The analysis presented in the paper uses a D-MPNN based on that from Stokes et al., which includes augmentation with pre-computed features from RDKit. First to compute the features, the descriptastorus must be installed. To compute the features for both the Stokes primary data and the Broad repurposing library:

python scripts/save_features.py --features_generator rdkit_2d_normalized --data_path data/stokes_primary_regr.csv --save_path features/stokes_primary_regr

python scripts/save_features.py --features_generator rdkit_2d_normalized --data_path data/broad_smiles_validated_full.csv --save_path features/stokes_broad

Step 1: Train. This will train an evidential regression D-MPNN on the Stokes primary dataset. Data are sampled to adjust for label imbalance according to the OD600 < 0.2 cutoff. Experiments are run with 30 epochs, 10 fold cross-validation, 20 independent trials with varying random seeds, data balancing probability of 0.1, and evidential regularization coefficient of 0.1.

python train.py --data_path=data/stokes_primary_regr.csv --dataset_type=regression --split_type=random --save_smiles_splits --save_confidence conf.txt --features_path features/stokes_primary_regr.npz --seed [RANDOM] --no_features_scaling --num_folds 10 --confidence=evidence --new_loss --epochs 30 --regularizer_coeff 0.1 --stokes_balance 0.1 save_dir=logs/stokes/evidence_30_0.1_0.1

Step 2: Predict.
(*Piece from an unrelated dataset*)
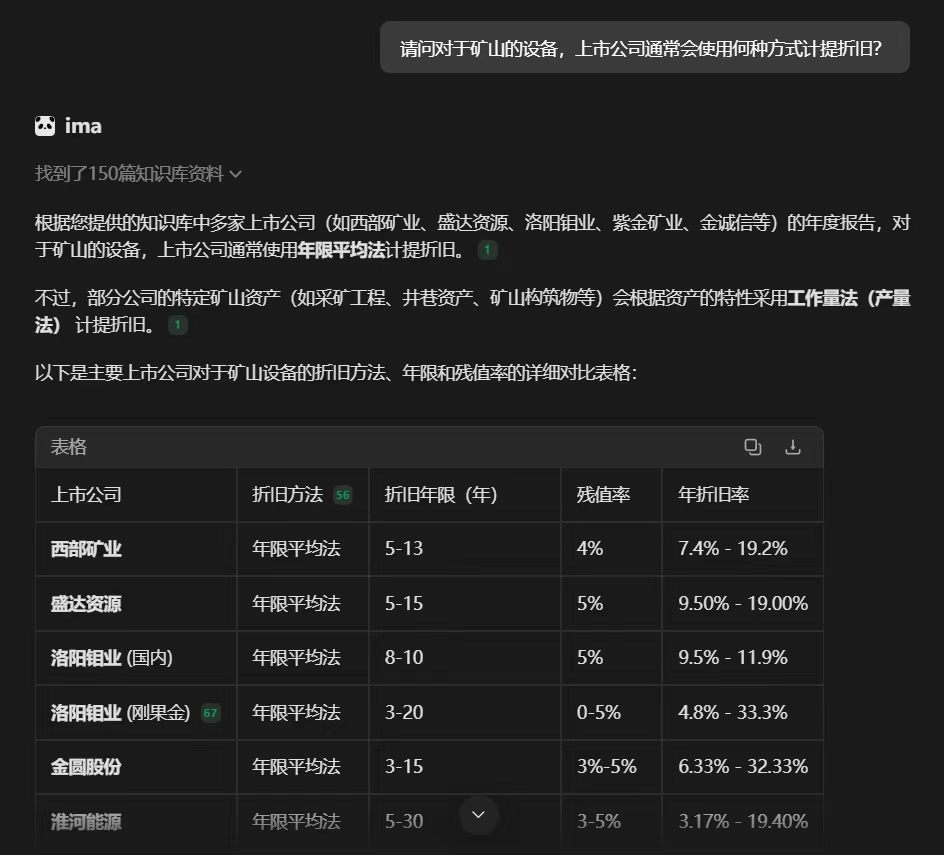Click the 年折旧率 column header
Screen dimensions: 944x855
[x=713, y=494]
This will utilize the trained evidential regression D-MPNN for prediction of antibiotic activity and uncertainty on the Broad Repurposing Hub dataset.

python predict.py --test_path data/broad_smiles_validated_full.csv --features_path features/stokes_broad.npz --preds_path logs/stokes/evidence_30_0.1_0.1/broad/predictions_[RANDOM].csv --checkpoint_dir logs/stokes/evidence_30_0.1_0.1/[checkpoint]

Step 3: Prioritize & Evaluate. This will take the resulting predictions and perform the confidence-based prioritization described above to reproduce the plots shown.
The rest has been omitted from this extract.